For optimal health and absorption of nutrients, I have heard that every meal must contain at least one raw, sprouted, or fermented food. This makes sense to me – these are the foods that are most “alive” – they help us to be more vibrant, active human beings.

Not surprisingly, every single traditional culture studied by Weston A. Price had some form of a raw, sprouted, or lacto-fermented condiment or main staple food in their diet. As my permaculture teacher says, “Life begets life”. As we eat food that is more alive, we become more alive.

Coming out of winter, It’s been hard for me to feel the forward motion. Heavier, cooked food and the cold frosty nights can drag you down and drain your energy. Now that spring is showing her face in tiny corners of our garden, through an out-pour of plum blossoms and thriving seedlings in our greenhouse, I am starting to feel a welcome renewal of energy. What better way to bring in a new year of growth than with an entourage of raw, sprouted, and lacto-fermented experiments?

This early spring at Aprovecho, we’ve been filling our counters with sprouting beans, lacto-fermented beets, kefir, and lots of gingery kimchi. Our goal has been to have at least one raw, sprouted, or fermented food per meal. So far, the greatest recipe we’ve come across has been a variation on an Indian pancake called a Dosa.
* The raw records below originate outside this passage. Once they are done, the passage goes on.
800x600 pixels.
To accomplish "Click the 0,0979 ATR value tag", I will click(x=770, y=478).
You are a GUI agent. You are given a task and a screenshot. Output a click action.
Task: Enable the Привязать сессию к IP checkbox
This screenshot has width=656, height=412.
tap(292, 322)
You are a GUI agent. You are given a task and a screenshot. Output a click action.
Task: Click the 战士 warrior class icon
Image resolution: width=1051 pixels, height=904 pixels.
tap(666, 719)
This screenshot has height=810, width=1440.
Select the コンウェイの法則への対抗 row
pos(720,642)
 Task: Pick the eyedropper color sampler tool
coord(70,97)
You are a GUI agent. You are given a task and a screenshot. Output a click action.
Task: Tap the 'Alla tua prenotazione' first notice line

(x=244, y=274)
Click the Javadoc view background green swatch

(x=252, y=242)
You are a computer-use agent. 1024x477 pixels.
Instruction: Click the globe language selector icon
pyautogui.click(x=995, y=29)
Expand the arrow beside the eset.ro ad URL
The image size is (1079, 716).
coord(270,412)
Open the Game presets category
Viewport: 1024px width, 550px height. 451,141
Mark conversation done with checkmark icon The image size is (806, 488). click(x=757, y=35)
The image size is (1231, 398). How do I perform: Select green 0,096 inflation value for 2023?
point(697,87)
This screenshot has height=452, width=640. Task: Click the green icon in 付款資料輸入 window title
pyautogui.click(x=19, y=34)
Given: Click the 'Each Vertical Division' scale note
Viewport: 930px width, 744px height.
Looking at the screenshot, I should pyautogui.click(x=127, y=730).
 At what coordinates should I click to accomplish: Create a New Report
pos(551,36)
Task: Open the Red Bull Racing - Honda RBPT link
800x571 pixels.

Mung beans are sprouted, then blended with onions, garlic, and spices, and left to ferment at room temperature for a few days. The Dosa’s develop a great sweet, sour smell, much like a good loaf of sourdough bread. Then, we lightly fry them in thin cakes on a cast iron skillet. Delicious with homemade yogurt!

We’ve also started picking the lemon sorrel that stayed through the winter as a perennial in our garden, and using it in salads. Raw food is filled with enzymes, beneficial microorganisms, and nutrients that are not destroyed by cooking.

Beans, grains, and nuts aren’t digested properly by humans in their raw state. That’s where sprouting comes in. Because beans, grains, and nuts are the seed of their respective plants, each seed can be germinated as if it were to form a new plant. This process unlocks powerful enzymes and vitamins that are completely absent or present only in very small amounts in the unsprouted seed.

Many people these days do not digest dairy or gluten well. Fermentation of milk into yogurt, kefir, homemade cheese, and other “living” milk products enhances milk’s digestibility, allowing many people to benefit from the high nutrient content of milk. Similarly, the fermentation of flour into sourdough allows microorganisms to pre-digest the bread for you, rendering the nutrients in sourdough bread easier to assimilate for many folks who are gluten-intolerant. Lacto-fermenting vegetables and fruits into sauerkraut, kimchi, and chutney enhances their nutritional profile, bringing enzymes and beneficial bacteria that aid in digestion into play. Between our sourdough bread, sauerkraut, lentil sprouts, and other experiments in the making, we are all slowly feeling more spring in our step. With our guts repaired and our bodies reaping the benefits of added nutrient assimilation, we are ready to build shelter, work in the garden, and share with our neighbors with gratitude for our new-found energy boost!